### The problem
The answer must consist solely of the lines from the one containing "Deny all cookies (199, 2509)" to the end of the entries below, repeated exactly.

### Supplied records
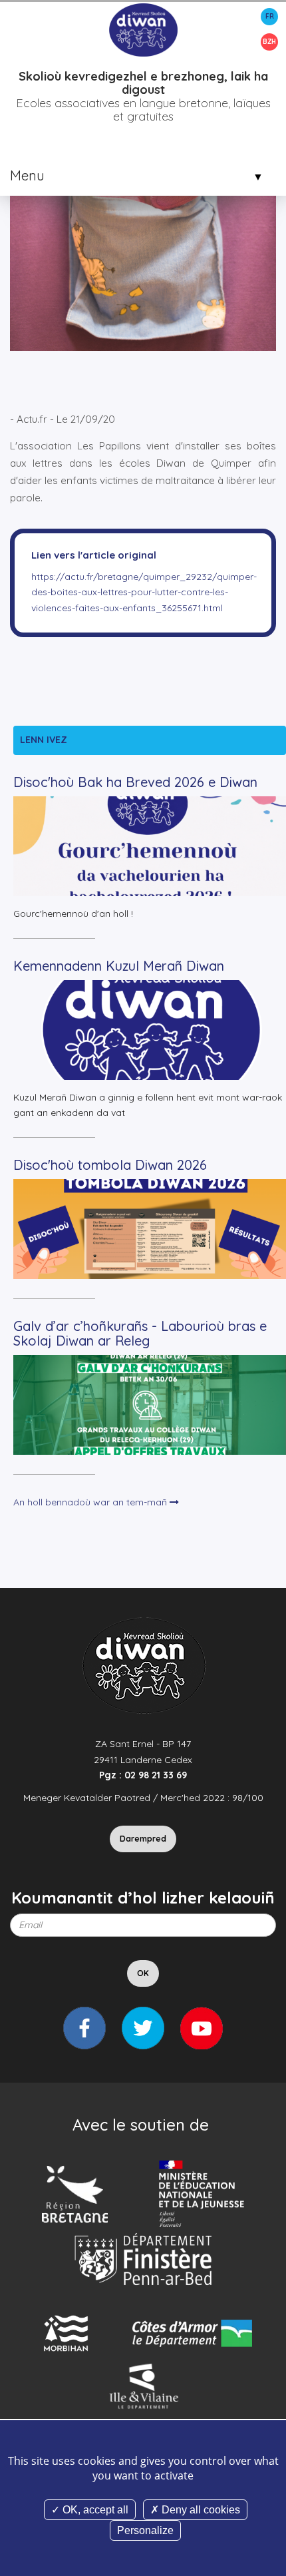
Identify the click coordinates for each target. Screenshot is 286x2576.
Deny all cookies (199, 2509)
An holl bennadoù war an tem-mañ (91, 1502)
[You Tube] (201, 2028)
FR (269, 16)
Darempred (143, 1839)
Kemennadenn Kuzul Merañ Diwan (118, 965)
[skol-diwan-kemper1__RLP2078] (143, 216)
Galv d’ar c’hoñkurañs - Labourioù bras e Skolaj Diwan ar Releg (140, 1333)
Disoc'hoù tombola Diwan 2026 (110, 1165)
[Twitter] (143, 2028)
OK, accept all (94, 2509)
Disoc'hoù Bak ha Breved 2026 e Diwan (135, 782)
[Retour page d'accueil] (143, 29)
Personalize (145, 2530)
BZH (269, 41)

### Task output
Deny all cookies (199, 2509)
An holl bennadoù war an tem-mañ (91, 1502)
[You Tube] (201, 2028)
FR (269, 16)
Darempred (143, 1839)
Kemennadenn Kuzul Merañ Diwan (118, 965)
[skol-diwan-kemper1__RLP2078] (143, 216)
Galv d’ar c’hoñkurañs - Labourioù bras e Skolaj Diwan ar Releg (140, 1333)
Disoc'hoù tombola Diwan 2026 (110, 1165)
[Twitter] (143, 2028)
OK, accept all (94, 2509)
Disoc'hoù Bak ha Breved 2026 e Diwan (135, 782)
[Retour page d'accueil] (143, 29)
Personalize (145, 2530)
BZH (269, 41)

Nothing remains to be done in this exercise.